Characterization of dental epithelial-like stem cell lines derived from hiPSC. (a) Immunofluorescence staining for the expression of SV40 in the EPI-iPSC cell line. Primary HERS/ERM cells did not express SV40, whereas the established EPI-iPSC cell line expressed SV40. (b) Morphology and passaging of the EPI-iPSC cell line. EPI-iPSC-SV40 showed the typical epithelial cell-like shape and clonal expansion until passage 15. The morphology was maintained through subculture. Magnifications are at 400×. (c) Growth of three EPI-iPSC-SV40 lines. Cumulative cell numbers of EPI-iPSC showed that they maintained stable proliferation for 40 days. (d) Expression of epithelial stem cell and stemness-related genes in the EPI-iPSC cell line (passage 10).

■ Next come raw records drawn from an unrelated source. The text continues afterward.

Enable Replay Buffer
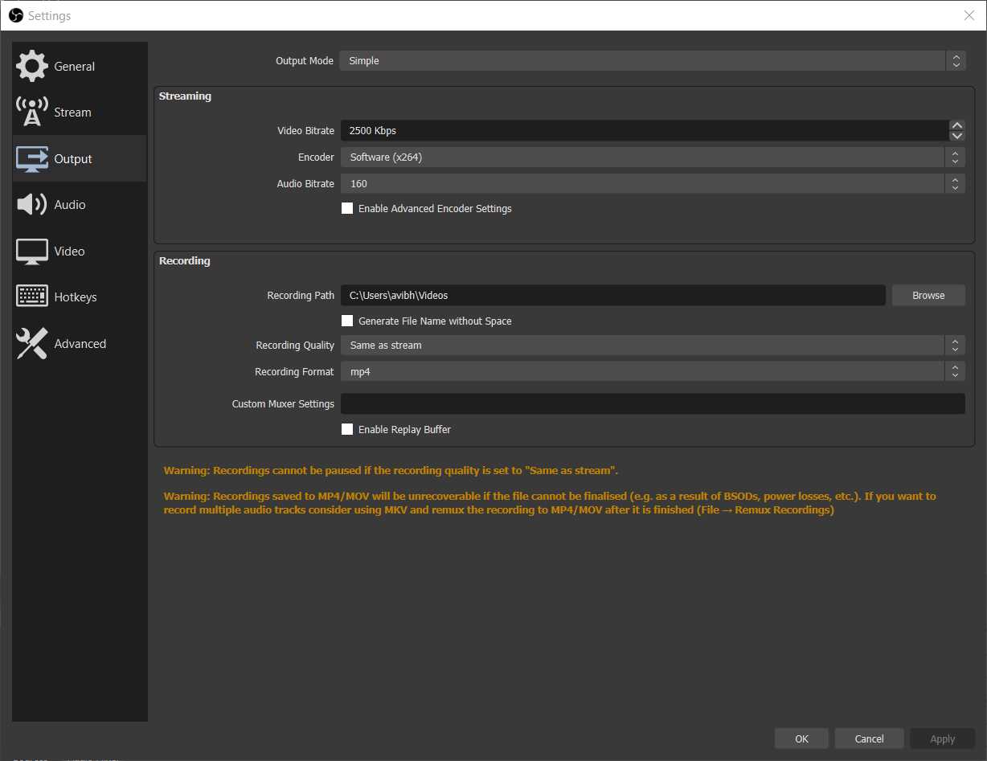987x761 pixels. [x=346, y=429]
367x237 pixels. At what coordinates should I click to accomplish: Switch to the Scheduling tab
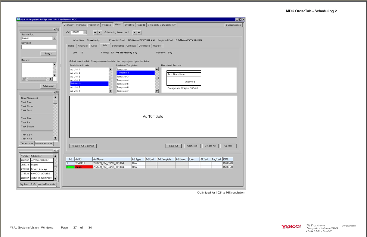(x=118, y=45)
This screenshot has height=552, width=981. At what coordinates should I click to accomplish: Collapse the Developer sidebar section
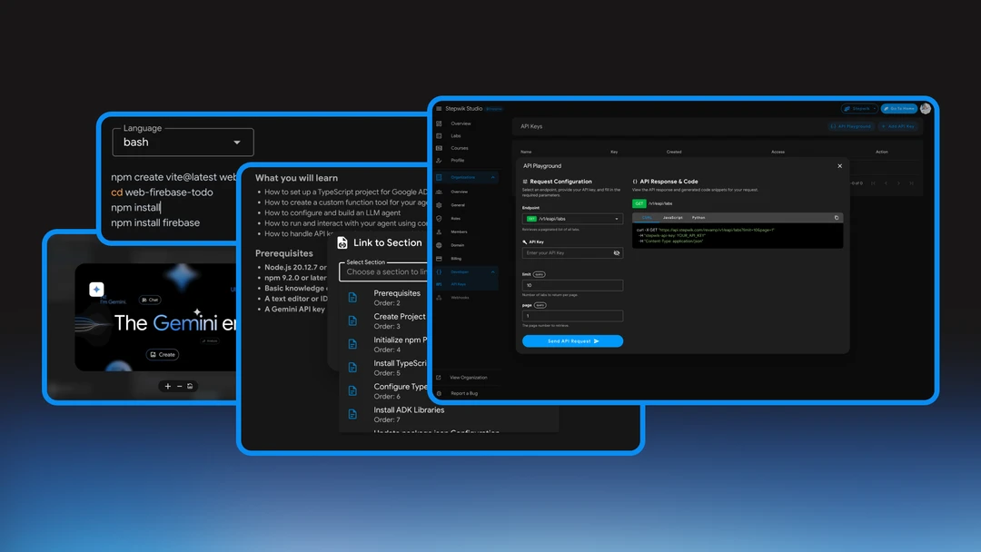(494, 271)
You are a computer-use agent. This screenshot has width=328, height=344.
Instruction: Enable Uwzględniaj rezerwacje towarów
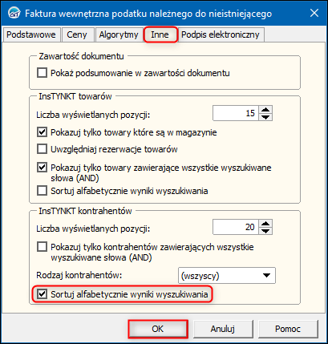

EPI-iPSC cell line was positive for E-cadherin, ABCG2, EpCAM, Bmi1, p63, and P75, which are epithelial stem cell markers, and Oct-4, Nanog, and Sox-2, which are stemness-related markers. (e) FACS analysis of the EPI-iPSC cell line (passage 10). EPI-iPSC was positive for CD29 and HLA-I, and negative for CD10, CD45, HLA-DR, and CD31. (f) Karyotype of the EPI-iPSC cell line. The EPI-iPSC cell line at passage 10 showed a normal karyotype with 46, XY. (g) Origin of the EPI-iPSC cell line. Microsatellite (STR) analysis, which is a PCR-based microsatellite method, showed that the differentiated EPI-iPSC cell line was derived from hiPSC. All data were obtained from three replicates.